> _EXERCISE_
Pictures excluded, return every entry exactly, please.

Pixel coordinate grounding data:
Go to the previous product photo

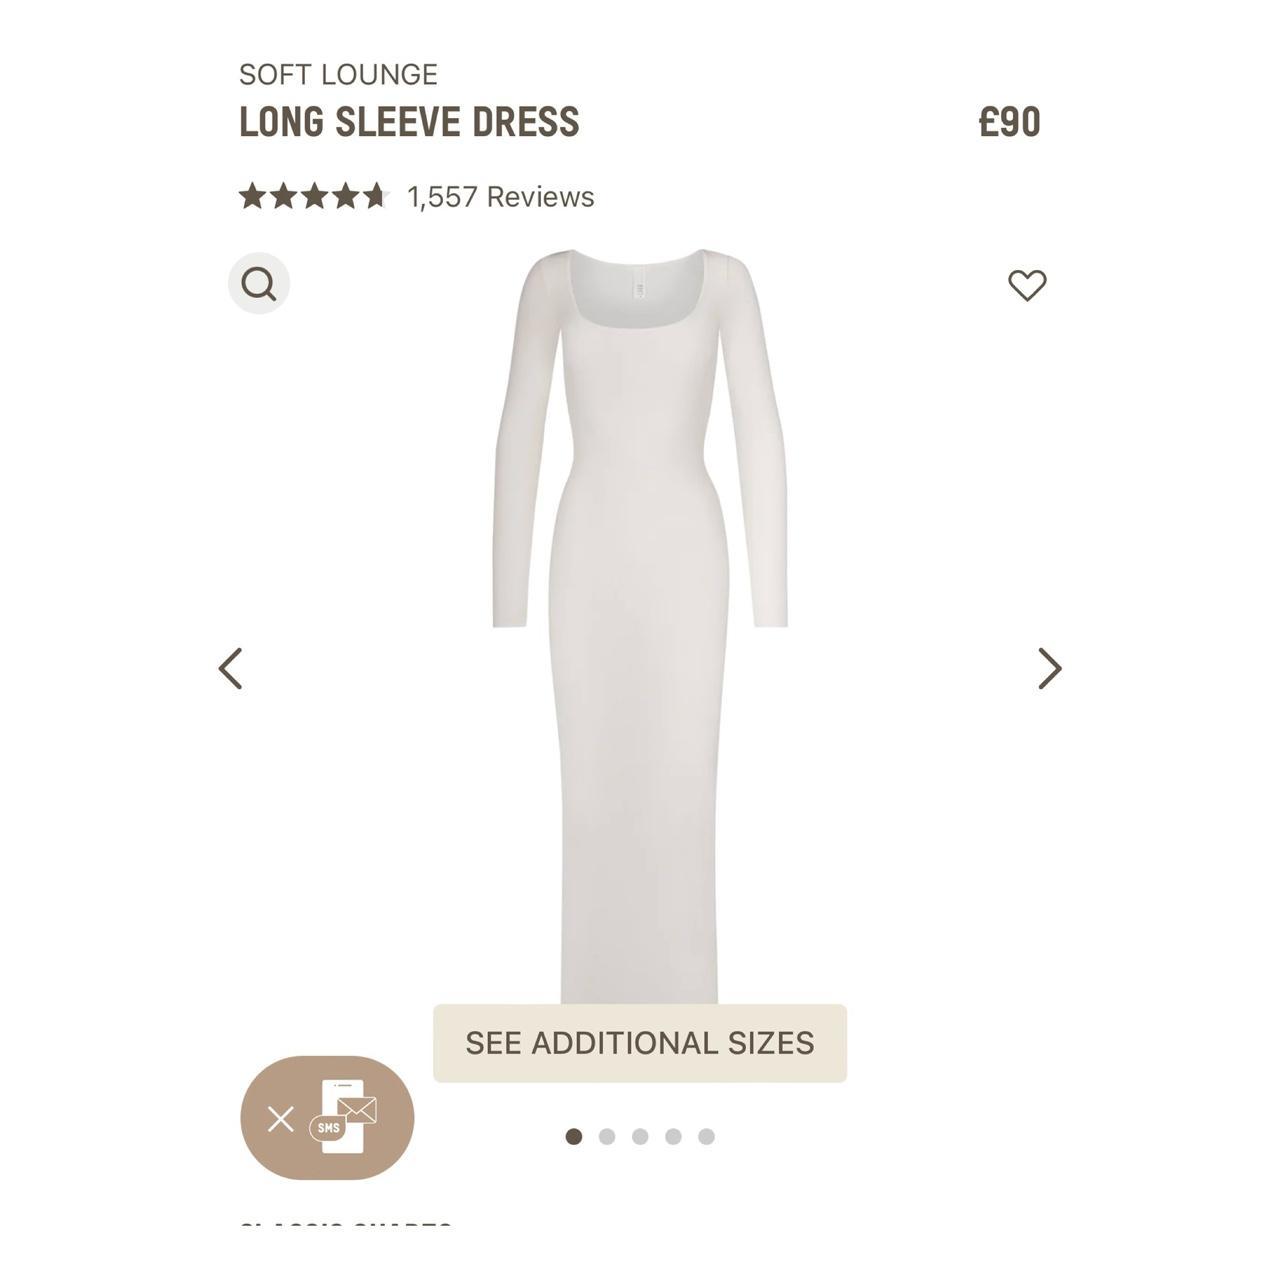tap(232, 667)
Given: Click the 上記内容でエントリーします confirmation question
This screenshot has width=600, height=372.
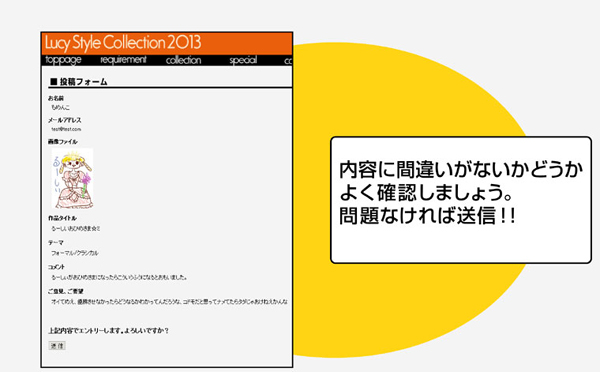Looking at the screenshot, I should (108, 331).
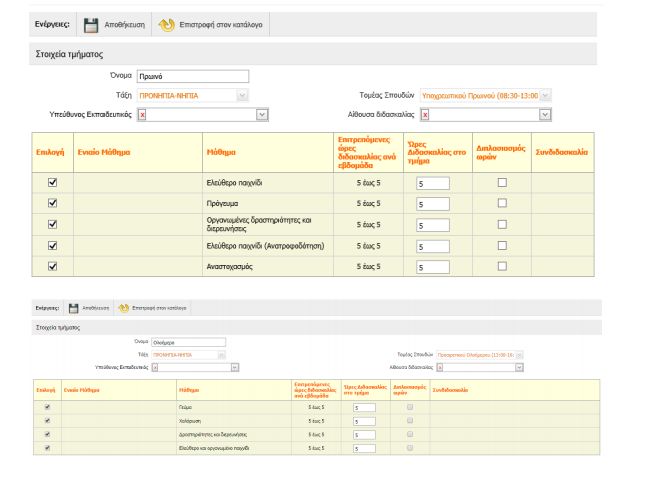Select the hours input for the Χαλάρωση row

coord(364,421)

> _ANSWER SPACE_
Go to the previous product photo

tap(232, 667)
Given: Click the 上記内容でエントリーします confirmation question
This screenshot has width=600, height=372.
Looking at the screenshot, I should (108, 331).
Select the hours input for the Χαλάρωση row

coord(364,421)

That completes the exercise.